La carriera di calciatore di Trevisanello si è intrecciata a doppio filo con quella del fratello Carlo. «Abbiamo iniziato insieme nel Venezia, ci siamo ritrovati ad Avellino e poi siamo tornati insieme a Venezia dove abbiamo chiuso la carriera». Sulla loro storia un simpatico aneddoto, proprio al Bentegodi. « Lui giocava nell’Ascoli e ci fece tre gol. Sul terzo Chiappella mi chiese addirittura di marcarlo ma io, subito titubante come potete immaginare, arrivai troppo tardi per impedirgli di segnare». Altri tempi.

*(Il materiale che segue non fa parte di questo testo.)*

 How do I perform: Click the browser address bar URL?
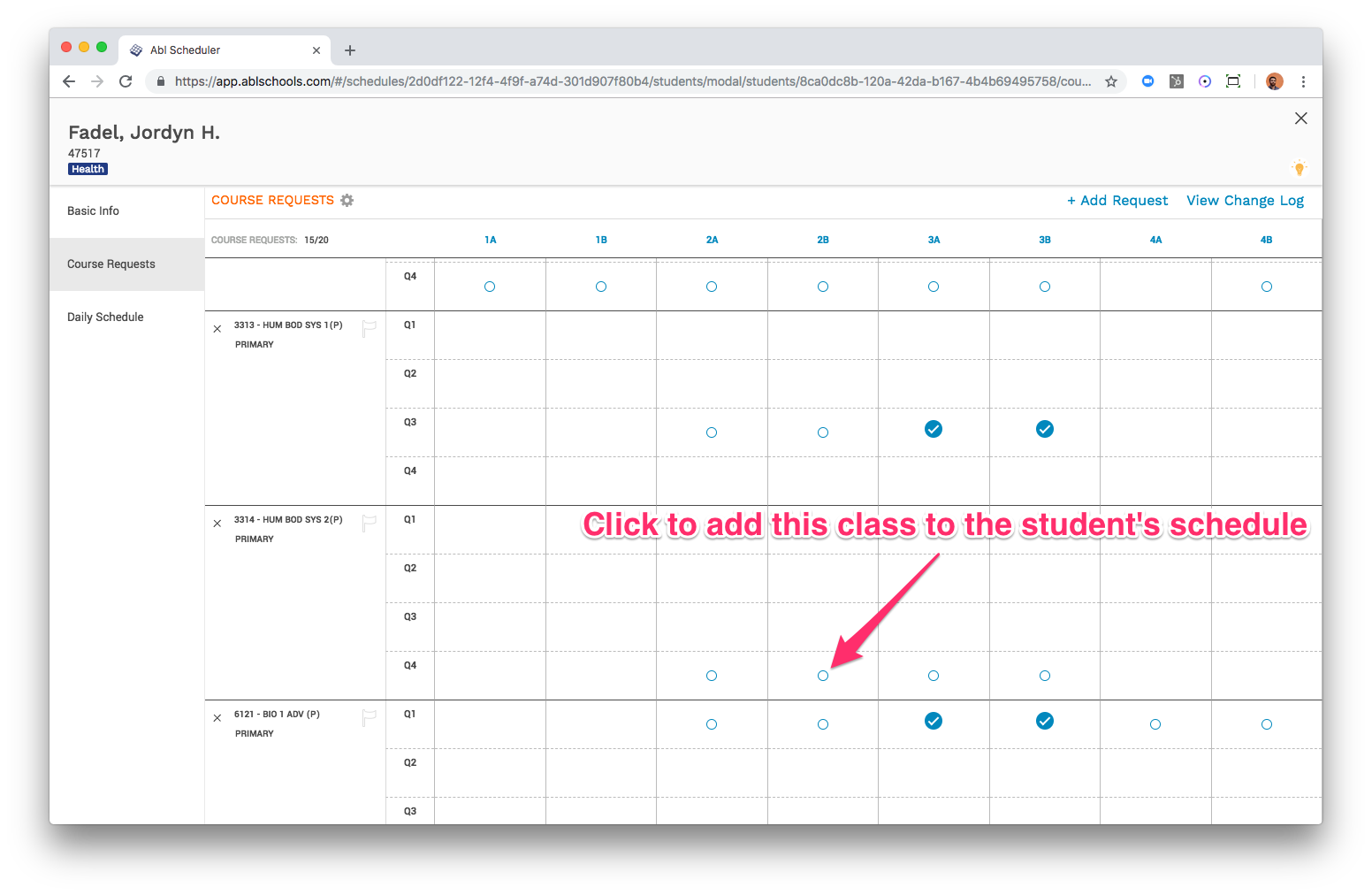(x=632, y=81)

Oggi Stefano Trevisanello lavora per la FIGC dove svolge un attento lavoro di scouting tra i giovani talenti della serie D. E in questi giorni gli è capitato di varcare i cancelli di Veronello, per anni quartier generale del suo Verona. “Entrare a Veronello – ha scritto sul proprio profilo social – è stato come rivedere un bel film sul ‘neorealismo’ con un cast di star hollywoodiane. Ho fatto un salto indietro nel tempo. Mi sono rivisto Gilberto che portava le bottiglie di prosecco per quelli che dopo cena giocavano a bocce (Mascalaito, Zigoni, Luppi e Gori) e il campo dove mister Valcareggi giocava a tennis con Busatta”. Ricordi indelebili di un calcio che ora non c’è più e che sono ancora in molti a rimpiangere.